[Saved data entries]

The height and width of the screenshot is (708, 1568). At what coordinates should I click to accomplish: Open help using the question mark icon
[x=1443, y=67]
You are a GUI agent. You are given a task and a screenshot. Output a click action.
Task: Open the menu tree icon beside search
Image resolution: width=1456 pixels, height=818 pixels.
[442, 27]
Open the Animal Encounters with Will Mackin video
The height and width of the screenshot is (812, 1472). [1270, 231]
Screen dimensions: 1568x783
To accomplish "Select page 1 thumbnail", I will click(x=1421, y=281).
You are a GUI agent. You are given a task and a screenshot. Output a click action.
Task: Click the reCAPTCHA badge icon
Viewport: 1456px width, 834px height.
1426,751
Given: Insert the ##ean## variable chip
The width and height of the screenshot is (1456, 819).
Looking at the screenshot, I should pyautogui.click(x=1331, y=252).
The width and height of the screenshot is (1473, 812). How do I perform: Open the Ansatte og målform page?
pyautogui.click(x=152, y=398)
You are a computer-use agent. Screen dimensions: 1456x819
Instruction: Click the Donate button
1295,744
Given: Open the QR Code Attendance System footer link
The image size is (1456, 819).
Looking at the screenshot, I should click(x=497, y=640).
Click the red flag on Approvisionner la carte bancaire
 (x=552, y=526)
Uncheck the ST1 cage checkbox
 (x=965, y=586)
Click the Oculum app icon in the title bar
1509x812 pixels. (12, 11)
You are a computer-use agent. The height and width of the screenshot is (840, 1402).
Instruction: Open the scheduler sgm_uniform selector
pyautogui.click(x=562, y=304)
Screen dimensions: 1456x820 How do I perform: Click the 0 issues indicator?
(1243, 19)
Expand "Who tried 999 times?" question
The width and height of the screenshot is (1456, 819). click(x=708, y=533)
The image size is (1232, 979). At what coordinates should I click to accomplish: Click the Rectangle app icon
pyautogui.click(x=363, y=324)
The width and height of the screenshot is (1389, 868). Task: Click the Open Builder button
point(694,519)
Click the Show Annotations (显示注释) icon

§ ABOUT THIS TASK: Please make an exact copy of every record, leaving nothing out.

§ ANSWER:
The height and width of the screenshot is (708, 1568). At what coordinates should I click to accomplish: Open help using the question mark icon
[x=1443, y=67]
You are a GUI agent. You are given a task and a screenshot. Output a click action.
Task: Open the menu tree icon beside search
Image resolution: width=1456 pixels, height=818 pixels.
[442, 27]
Open the Animal Encounters with Will Mackin video
The height and width of the screenshot is (812, 1472). [1270, 231]
Screen dimensions: 1568x783
To accomplish "Select page 1 thumbnail", I will click(x=1421, y=281).
You are a GUI agent. You are given a task and a screenshot. Output a click action.
Task: Click the reCAPTCHA badge icon
Viewport: 1456px width, 834px height.
1426,751
Given: Insert the ##ean## variable chip
The width and height of the screenshot is (1456, 819).
Looking at the screenshot, I should pyautogui.click(x=1331, y=252).
The width and height of the screenshot is (1473, 812). How do I perform: Open the Ansatte og målform page?
pyautogui.click(x=152, y=398)
You are a computer-use agent. Screen dimensions: 1456x819
Instruction: Click the Donate button
1295,744
Given: Open the QR Code Attendance System footer link
The image size is (1456, 819).
Looking at the screenshot, I should click(x=497, y=640).
Click the red flag on Approvisionner la carte bancaire
 (x=552, y=526)
Uncheck the ST1 cage checkbox
 (x=965, y=586)
Click the Oculum app icon in the title bar
1509x812 pixels. (12, 11)
You are a computer-use agent. The height and width of the screenshot is (840, 1402).
Instruction: Open the scheduler sgm_uniform selector
pyautogui.click(x=562, y=304)
Screen dimensions: 1456x820 How do I perform: Click the 0 issues indicator?
(1243, 19)
Expand "Who tried 999 times?" question
The width and height of the screenshot is (1456, 819). click(x=708, y=533)
The image size is (1232, 979). At what coordinates should I click to accomplish: Click the Rectangle app icon
pyautogui.click(x=363, y=324)
The width and height of the screenshot is (1389, 868). Task: Click the Open Builder button
point(694,519)
Click the Show Annotations (显示注释) icon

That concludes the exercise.